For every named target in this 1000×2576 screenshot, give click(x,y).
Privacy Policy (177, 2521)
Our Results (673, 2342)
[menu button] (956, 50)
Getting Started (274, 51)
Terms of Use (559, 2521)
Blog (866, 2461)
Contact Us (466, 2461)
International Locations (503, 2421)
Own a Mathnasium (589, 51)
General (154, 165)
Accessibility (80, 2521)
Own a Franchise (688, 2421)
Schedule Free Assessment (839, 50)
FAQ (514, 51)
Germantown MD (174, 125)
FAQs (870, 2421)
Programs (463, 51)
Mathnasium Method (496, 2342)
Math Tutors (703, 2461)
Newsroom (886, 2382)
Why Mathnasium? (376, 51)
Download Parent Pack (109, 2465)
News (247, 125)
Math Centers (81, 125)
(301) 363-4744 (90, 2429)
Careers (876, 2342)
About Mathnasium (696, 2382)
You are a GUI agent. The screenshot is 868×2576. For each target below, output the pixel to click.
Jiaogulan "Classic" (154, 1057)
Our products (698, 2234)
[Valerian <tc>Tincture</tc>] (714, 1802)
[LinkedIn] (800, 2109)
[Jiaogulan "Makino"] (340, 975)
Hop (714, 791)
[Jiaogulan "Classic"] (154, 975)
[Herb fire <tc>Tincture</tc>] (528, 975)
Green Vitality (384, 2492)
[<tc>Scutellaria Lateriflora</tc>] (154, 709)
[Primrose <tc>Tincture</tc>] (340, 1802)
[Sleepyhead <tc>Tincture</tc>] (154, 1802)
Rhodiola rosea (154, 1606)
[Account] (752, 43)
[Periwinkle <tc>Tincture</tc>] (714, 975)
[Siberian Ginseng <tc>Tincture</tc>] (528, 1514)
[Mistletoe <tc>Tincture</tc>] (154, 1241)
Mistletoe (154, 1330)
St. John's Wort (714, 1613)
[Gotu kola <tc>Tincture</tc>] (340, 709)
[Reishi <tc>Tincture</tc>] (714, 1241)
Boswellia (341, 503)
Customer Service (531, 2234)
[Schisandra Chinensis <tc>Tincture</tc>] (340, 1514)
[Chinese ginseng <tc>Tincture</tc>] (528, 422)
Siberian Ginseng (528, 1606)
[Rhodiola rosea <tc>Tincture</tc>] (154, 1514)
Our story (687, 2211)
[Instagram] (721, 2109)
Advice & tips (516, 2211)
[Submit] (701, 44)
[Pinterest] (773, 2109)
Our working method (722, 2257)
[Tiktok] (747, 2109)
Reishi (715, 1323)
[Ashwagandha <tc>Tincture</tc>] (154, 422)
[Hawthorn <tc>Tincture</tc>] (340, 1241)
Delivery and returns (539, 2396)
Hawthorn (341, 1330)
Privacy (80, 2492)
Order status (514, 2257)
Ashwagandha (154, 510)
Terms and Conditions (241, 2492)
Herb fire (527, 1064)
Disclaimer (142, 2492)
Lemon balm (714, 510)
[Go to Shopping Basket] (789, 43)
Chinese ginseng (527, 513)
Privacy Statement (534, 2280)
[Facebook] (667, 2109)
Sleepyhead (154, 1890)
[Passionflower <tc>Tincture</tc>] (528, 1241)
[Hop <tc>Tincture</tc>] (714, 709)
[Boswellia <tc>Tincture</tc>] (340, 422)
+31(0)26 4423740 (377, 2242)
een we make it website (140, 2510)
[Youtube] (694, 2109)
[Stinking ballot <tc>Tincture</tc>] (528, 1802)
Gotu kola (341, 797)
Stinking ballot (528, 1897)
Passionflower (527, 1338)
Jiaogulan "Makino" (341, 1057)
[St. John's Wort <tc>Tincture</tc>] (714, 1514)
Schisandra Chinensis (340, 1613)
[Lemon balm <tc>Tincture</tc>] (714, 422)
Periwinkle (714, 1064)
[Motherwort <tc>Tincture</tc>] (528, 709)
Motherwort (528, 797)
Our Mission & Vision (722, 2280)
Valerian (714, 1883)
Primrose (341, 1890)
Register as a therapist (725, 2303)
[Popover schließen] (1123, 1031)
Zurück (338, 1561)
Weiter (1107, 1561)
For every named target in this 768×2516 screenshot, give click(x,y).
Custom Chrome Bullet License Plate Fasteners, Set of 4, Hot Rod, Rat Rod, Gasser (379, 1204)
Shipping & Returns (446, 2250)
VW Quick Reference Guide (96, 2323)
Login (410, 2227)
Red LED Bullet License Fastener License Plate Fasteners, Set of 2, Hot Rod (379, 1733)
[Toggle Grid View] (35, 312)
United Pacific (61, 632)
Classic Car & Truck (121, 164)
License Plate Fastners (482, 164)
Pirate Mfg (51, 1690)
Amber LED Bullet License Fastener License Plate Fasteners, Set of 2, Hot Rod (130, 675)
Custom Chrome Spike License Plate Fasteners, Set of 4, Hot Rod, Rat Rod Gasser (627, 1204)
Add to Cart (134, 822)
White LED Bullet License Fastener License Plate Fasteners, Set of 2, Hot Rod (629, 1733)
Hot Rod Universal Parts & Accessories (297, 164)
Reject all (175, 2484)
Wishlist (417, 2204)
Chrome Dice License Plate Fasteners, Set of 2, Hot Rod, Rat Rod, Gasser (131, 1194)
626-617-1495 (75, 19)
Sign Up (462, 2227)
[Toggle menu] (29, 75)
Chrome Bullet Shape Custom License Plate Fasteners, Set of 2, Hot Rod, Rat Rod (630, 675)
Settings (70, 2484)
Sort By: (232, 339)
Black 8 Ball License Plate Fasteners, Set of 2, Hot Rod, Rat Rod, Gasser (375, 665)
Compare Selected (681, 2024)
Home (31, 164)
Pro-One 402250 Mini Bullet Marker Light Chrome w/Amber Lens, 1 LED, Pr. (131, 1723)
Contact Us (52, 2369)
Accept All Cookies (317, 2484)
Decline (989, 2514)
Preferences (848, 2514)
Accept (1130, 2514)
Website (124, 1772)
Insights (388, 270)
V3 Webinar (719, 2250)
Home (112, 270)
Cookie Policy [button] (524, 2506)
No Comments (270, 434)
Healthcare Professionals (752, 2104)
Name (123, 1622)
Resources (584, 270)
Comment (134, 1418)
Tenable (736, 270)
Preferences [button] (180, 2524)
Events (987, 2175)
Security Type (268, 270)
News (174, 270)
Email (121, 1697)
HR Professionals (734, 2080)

◇ ◇ ◇ ◇ ◇

Exercise
Where the line holding "[Account] (752, 43)" appears in the listing above, start reproducing exactly, and end with the line holding "Weiter (1107, 1561)".

Answer for the task
[Account] (752, 43)
[Periwinkle <tc>Tincture</tc>] (714, 975)
[Siberian Ginseng <tc>Tincture</tc>] (528, 1514)
[Mistletoe <tc>Tincture</tc>] (154, 1241)
Mistletoe (154, 1330)
St. John's Wort (714, 1613)
[Gotu kola <tc>Tincture</tc>] (340, 709)
[Reishi <tc>Tincture</tc>] (714, 1241)
Boswellia (341, 503)
Customer Service (531, 2234)
[Schisandra Chinensis <tc>Tincture</tc>] (340, 1514)
[Chinese ginseng <tc>Tincture</tc>] (528, 422)
Siberian Ginseng (528, 1606)
[Rhodiola rosea <tc>Tincture</tc>] (154, 1514)
Our story (687, 2211)
[Instagram] (721, 2109)
Advice & tips (516, 2211)
[Submit] (701, 44)
[Pinterest] (773, 2109)
Our working method (722, 2257)
[Tiktok] (747, 2109)
Reishi (715, 1323)
[Ashwagandha <tc>Tincture</tc>] (154, 422)
[Hawthorn <tc>Tincture</tc>] (340, 1241)
Delivery and returns (539, 2396)
Hawthorn (341, 1330)
Privacy (80, 2492)
Order status (514, 2257)
Ashwagandha (154, 510)
Terms and Conditions (241, 2492)
Herb fire (527, 1064)
Disclaimer (142, 2492)
Lemon balm (714, 510)
[Go to Shopping Basket] (789, 43)
Chinese ginseng (527, 513)
Privacy Statement (534, 2280)
[Facebook] (667, 2109)
Sleepyhead (154, 1890)
[Passionflower <tc>Tincture</tc>] (528, 1241)
[Hop <tc>Tincture</tc>] (714, 709)
[Boswellia <tc>Tincture</tc>] (340, 422)
+31(0)26 4423740 (377, 2242)
een we make it website (140, 2510)
[Youtube] (694, 2109)
[Stinking ballot <tc>Tincture</tc>] (528, 1802)
Gotu kola (341, 797)
Stinking ballot (528, 1897)
Passionflower (527, 1338)
Jiaogulan "Makino" (341, 1057)
[St. John's Wort <tc>Tincture</tc>] (714, 1514)
Schisandra Chinensis (340, 1613)
[Lemon balm <tc>Tincture</tc>] (714, 422)
Periwinkle (714, 1064)
[Motherwort <tc>Tincture</tc>] (528, 709)
Motherwort (528, 797)
Our Mission & Vision (722, 2280)
Valerian (714, 1883)
Primrose (341, 1890)
Register as a therapist (725, 2303)
[Popover schließen] (1123, 1031)
Zurück (338, 1561)
Weiter (1107, 1561)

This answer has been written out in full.